Robust Multitaper Tests for Detecting Frequency Modulated Signals ^†

Abstract

In this paper, we propose a new test for the detection of polynomial modulated signals, as well as an aggregated test based on the new test. The test statistics are developed under the multitaper spectral framework, and are designed to be robust to the choice of the multitaper order K. The proposed tests are based on a modification of a previous test statistic developed by the authors, denoted by $F_4$. We review the $F_4$ test, and discuss some of its shortcomings, then propose our two tests. We illustrate performance via simulations, and apply our tests to SoHO GOLF optical solar time series.

1. Introduction

In many fields [1,2,3,4,5], detecting periodic signals is an important application, and an active area of research. Both the Harmonic F-test and the non-parametric multitaper spectral estimator, described in [6], are well established as robust tests for detecting signals with a periodic form in stationary noise. If the time series in question has a carrier frequency that is modulated by a polynomial of degree P, the detection probability of the aforementioned F-test is reduced drastically.

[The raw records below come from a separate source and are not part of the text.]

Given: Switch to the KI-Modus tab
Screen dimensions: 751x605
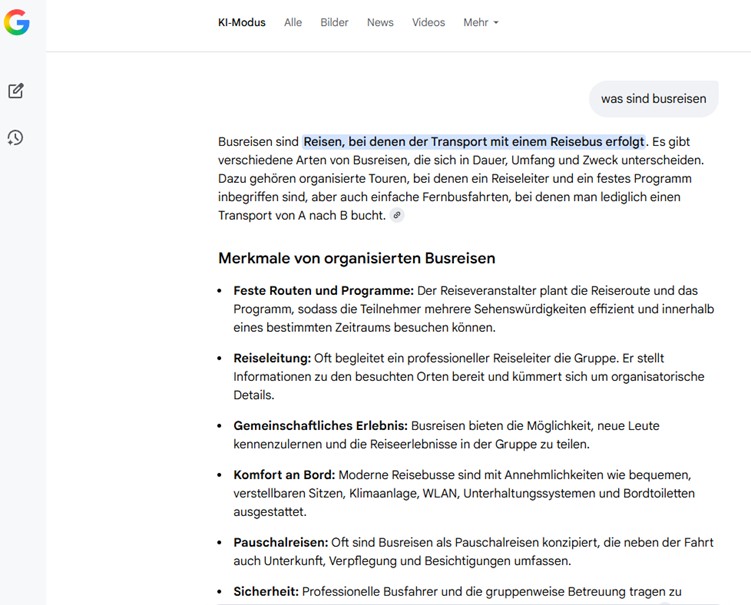Looking at the screenshot, I should pyautogui.click(x=242, y=22).
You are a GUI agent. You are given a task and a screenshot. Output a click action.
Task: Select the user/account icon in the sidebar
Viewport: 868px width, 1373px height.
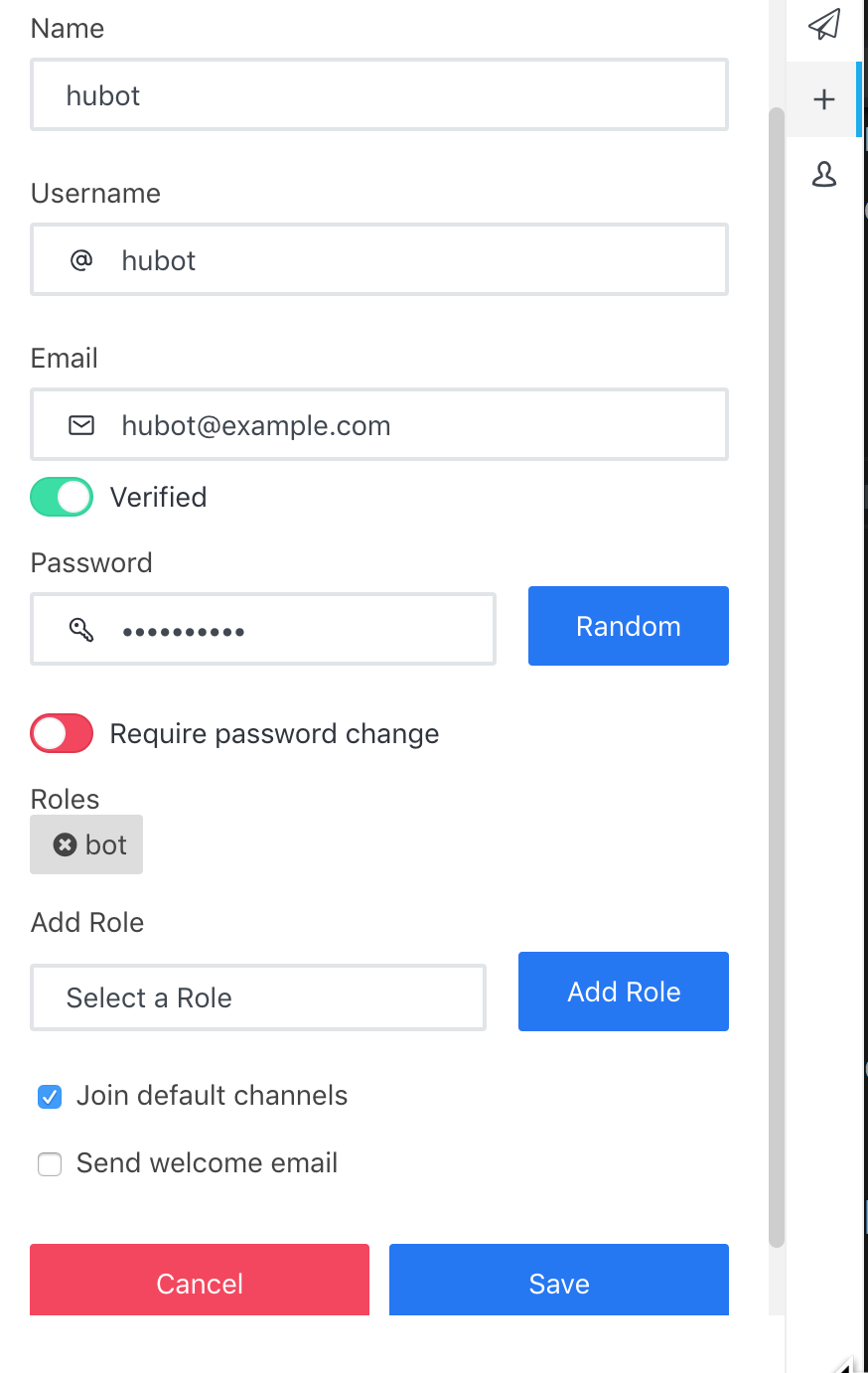tap(823, 174)
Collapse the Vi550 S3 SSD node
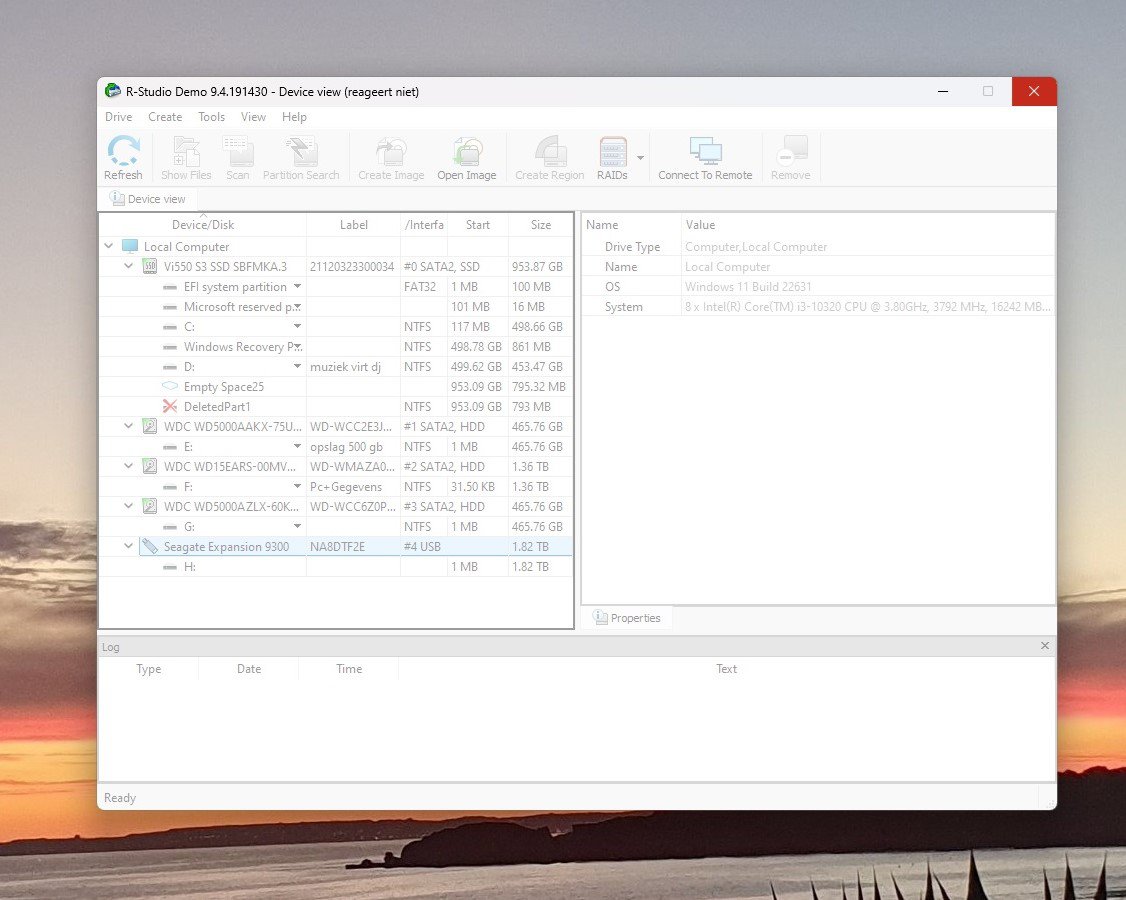Image resolution: width=1126 pixels, height=900 pixels. point(128,267)
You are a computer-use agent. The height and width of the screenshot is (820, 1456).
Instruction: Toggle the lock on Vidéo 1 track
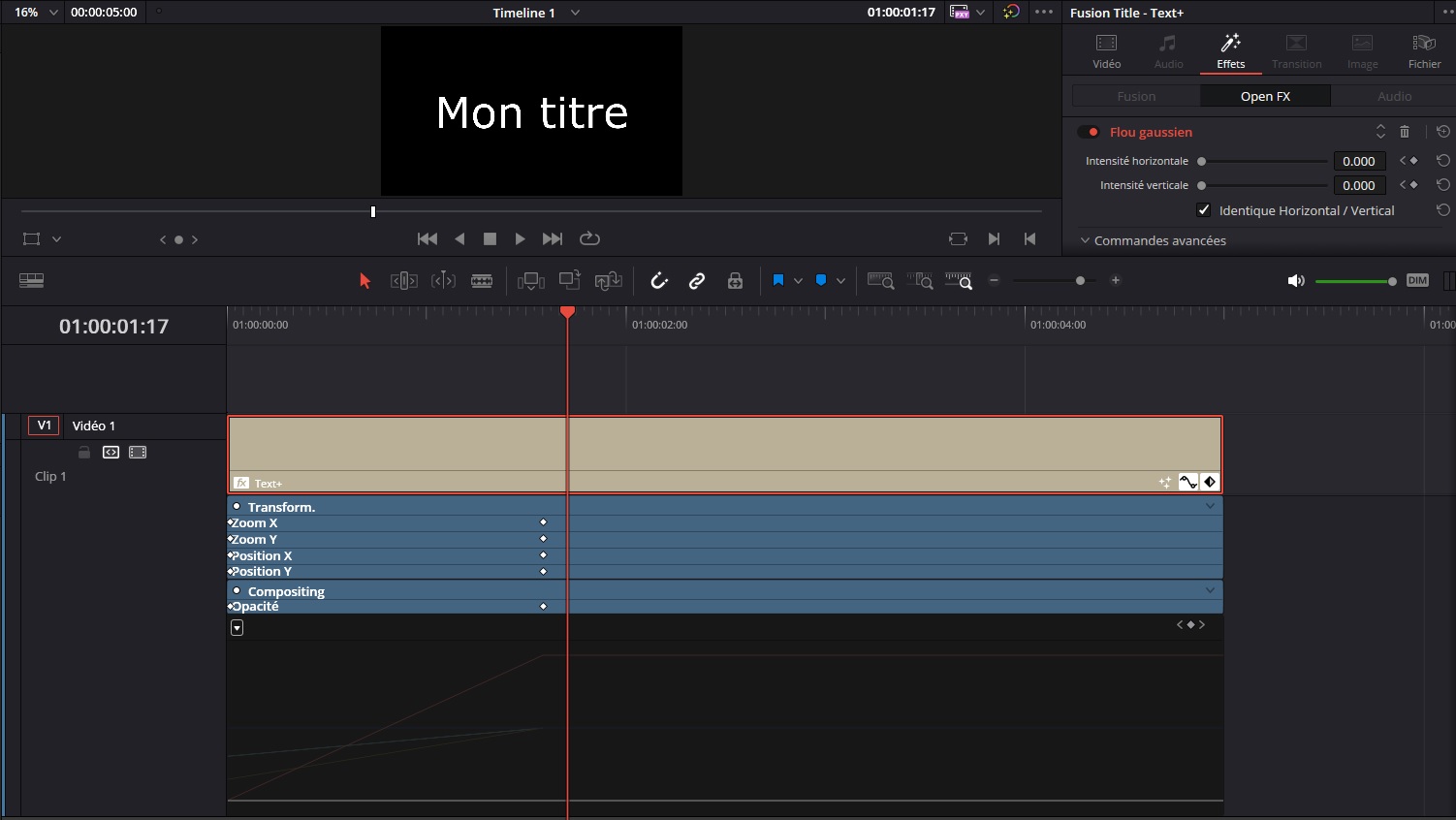tap(84, 453)
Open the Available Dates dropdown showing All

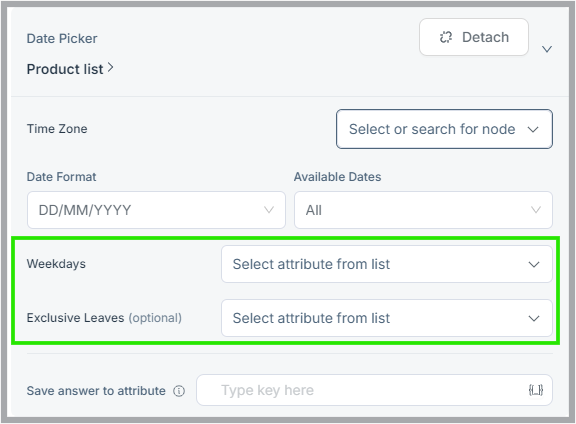coord(423,210)
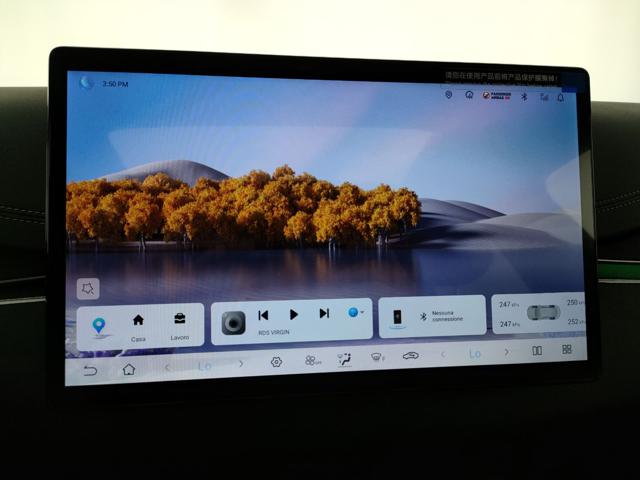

We propose two modifications to the semi-parametric tests, introduced in [7], to detect a line component of a Frequency Modulated (FM) signal modulated by a polynomial of degree (1, ⋯, P). The first modification is intended to improve the detection probability when an even number of tapers is selected. The second modification is an improvement to the Aggregate test proposed in [7] through use of the new test. These modifications are shown to be more effective than the $F_4$ and the Aggregate test. To approximate the quantile of the Aggregate test statistic corresponding to a given test size, we provide a simple upper bound for the complementary cumulative distribution function (CDF) of the Aggregate test statistic [8].

This paper is organized as follows. In Section 2, the test statistic from [7] is reviewed; denoted by $F_4$. In Section 3, we discuss our modification of the $F_4$ statistic and its distribution. We also redefine the Aggregate test statistic from [7], denoted by $T_a$, and provide an upper bound for its complementary CDF. In Section 4, the performance of the $T_a$, $F_4^{\prime }$, $F_4$, the Harmonic-F (HARM−F) and the ${\tilde{F}}_3$ test statistic from [9], is compared via simulation. In Section 5, we apply our F-tests to a time series generated by the SoHO GOLF instrument.

2. ${\mathit{F}}_{\mathbf{4}}$ Statistic

We first review the test statistic $F_4$, previously proposed in [7]. Let $\{X_t;t=0,\dots ,N-1\}$ be a time series of length N of the form

$$X_t:=\mu cos\left(2\pi f_{0}t+2\pi {\int }_0^t\varphi \left(\tau \right)d\tau \right)+Z_t,$$

(1)

where $\mu$ is the amplitude, $\varphi \left(\tau \right)={\sum }_{p=0}^P{a}_p{\tau }^p$ represents a polynomial of degree P, and $\left\{Z_t\right\}$ is a stationary noise process. We aim to detect $f_0$, the carrier frequency, of this modulated signal. The $F_4$ test uses the sine tapers [10], where the $k^{\mathrm{th}}$ taper is an $N\times 1$ vector with components given by

$$v_t^{\left(k\right)}=\sqrt{\frac{2}{N+1}}sin\left(\frac{\pi (k+1)(t+1)}{N+1}\right),$$

(2)

$t=0,\dots ,N-1$, possessing derivatives

$${\dot{v}}_t^{\left(k\right)}:=\sqrt{\frac{2}{N+1}}cos\left(\frac{(k+1)\pi (t+1)}{N+1}\right)\frac{(k+1)\pi }{N+1}.$$

(3)

We let V and $\dot{V}$ denote the $N\times K$ matrices whose columns are the tapers and their derivatives, respectively.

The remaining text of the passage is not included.